JHSH has been a pillar of the Black community in Providence since the late 1920s. Prior to the Civil Rights movement, it was one of the city’s only community centers that catered to people of color, specifically African Americans. However, in the last several years, the organization has faced challenges and has drastically reduced its programming, with some community members suggesting that there has been financial mismanagement. The nonprofit may be on stronger footing this year, however, as a new Executive Director, Dr. Robyn Frye, came onboard in October of 2024. 

“The 11 Higgins property is a very important part of the John Hope Settlement House story and we are being very strategic and intentional in our planning concerning this property,” Dr.
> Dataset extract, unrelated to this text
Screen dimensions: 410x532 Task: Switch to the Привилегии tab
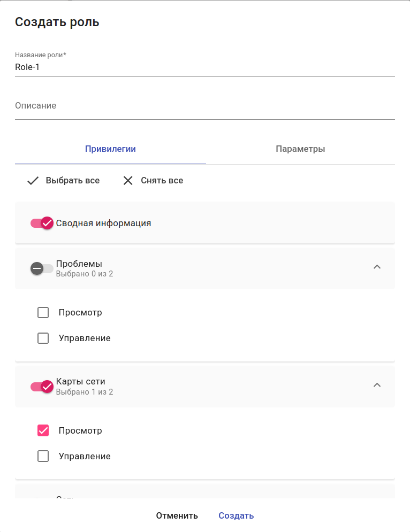[110, 149]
Frye said in a statement to PPS. During an interview, she shared plans to restore and renovate both 11 Higgins and the main JHSH building at 7 Thomas P. Whitten Way. Such changes would be welcome news for JHSH and West End and Elmhurst community members, who see potential for this historic home to serve as affordable or transitional housing.  
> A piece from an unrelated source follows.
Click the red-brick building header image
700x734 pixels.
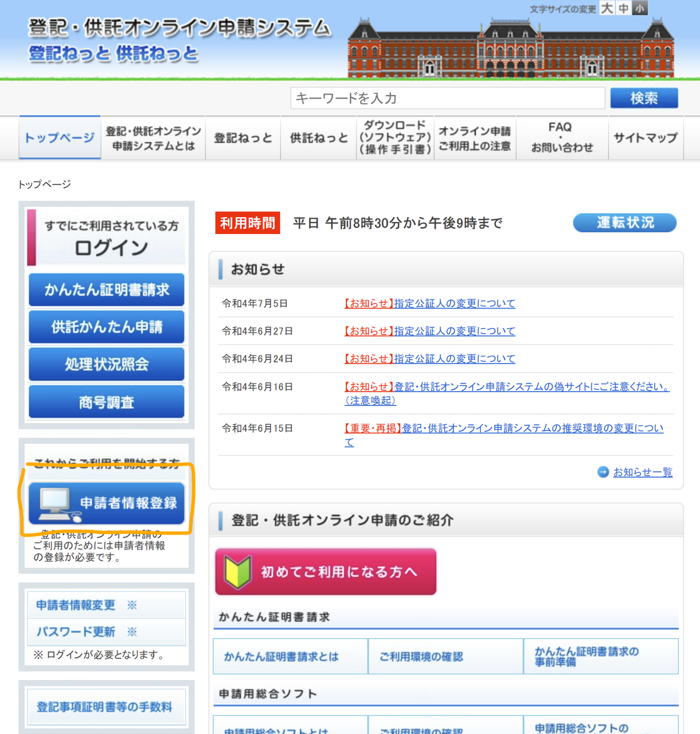pyautogui.click(x=510, y=49)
Restoration of the main JHSH building in the West End, which houses their offices, as well as their daycare and after school programs, is already underway. The organization got started on necessary repairs to the roof last summer, and has continued to renovate their daycare classrooms. But with two buildings to restore and limited funds, it will take an extraordinary effort to get this beautiful 8-bedroom historic home in good enough shape to once again serve the community. 

PPS Action Item in 2025:

  • Support the adaptive reuse and restoration of this significant Providence home in partnership with JHSH leadership and community leaders to return this beautiful building back to serving the community.

The Industrial Trust “Superman” Building

Keating Zelenke

111 Westminster Street

Neighborhood: Downtown 

Threat: Vacancy, uncertain redevelopment 

Historic District or Landmark Status: Located in the Downtown Providence National Historic District (designated 1984)

Listed on MEP: 2014-2024

When redevelopment of the building finally began in 2022, it had been vacant for nine years. Two years after the start of the process, improvements to the structure have come along in baby steps, not leaps and bounds. 
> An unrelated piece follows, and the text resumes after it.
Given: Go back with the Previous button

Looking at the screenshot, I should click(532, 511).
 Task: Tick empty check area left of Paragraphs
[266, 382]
The developer, High Rock Westminster LLC, is seeking additional public financial support to complete the project as construction prices have risen so rapidly over the last few years, and as a result, construction progress has slowed to an agonizing pace. Their plan to transform the building into hundreds of apartments — 20% of which would be reserved for affordable and workforce housing — is much needed as the city grapples with an increasingly serious housing crisis.   

While the developers and Mayor Smiley have not disclosed to the public exactly how much will be needed to get the building “over the finish line,” Smiley did concede to the Boston Globe that it is over $10 million. After hundreds of millions of dollars of investment into the building over the last several years, fatigue is setting in for the taxpayers of Rhode Island. In a PBN poll from earlier this year, roughly 45% of respondents said they didn’t feel any more state funds should go towards redeveloping the site. 

This 1928 Art Deco-style skyscraper was built by the New York City-based architectural firm Walker & Gillette. Affectionately known as the Superman Building for its passing resemblance to the fictional Daily Planet building, it has been the keystone of Providence’s skyline and Rhode Island’s tallest building for almost a century. In addition to PPS’s Most Endangered Places list for the last 10 years, the Superman Building also appeared on the National Trust’s list of the 11 Most Endangered Historic Places in 2019.  High Rock did not respond to a request for comment on the status of the project, but David Salvatore, the new Executive Director of the Providence Foundation, said that saving Superman is the Foundation’s number one priority this year.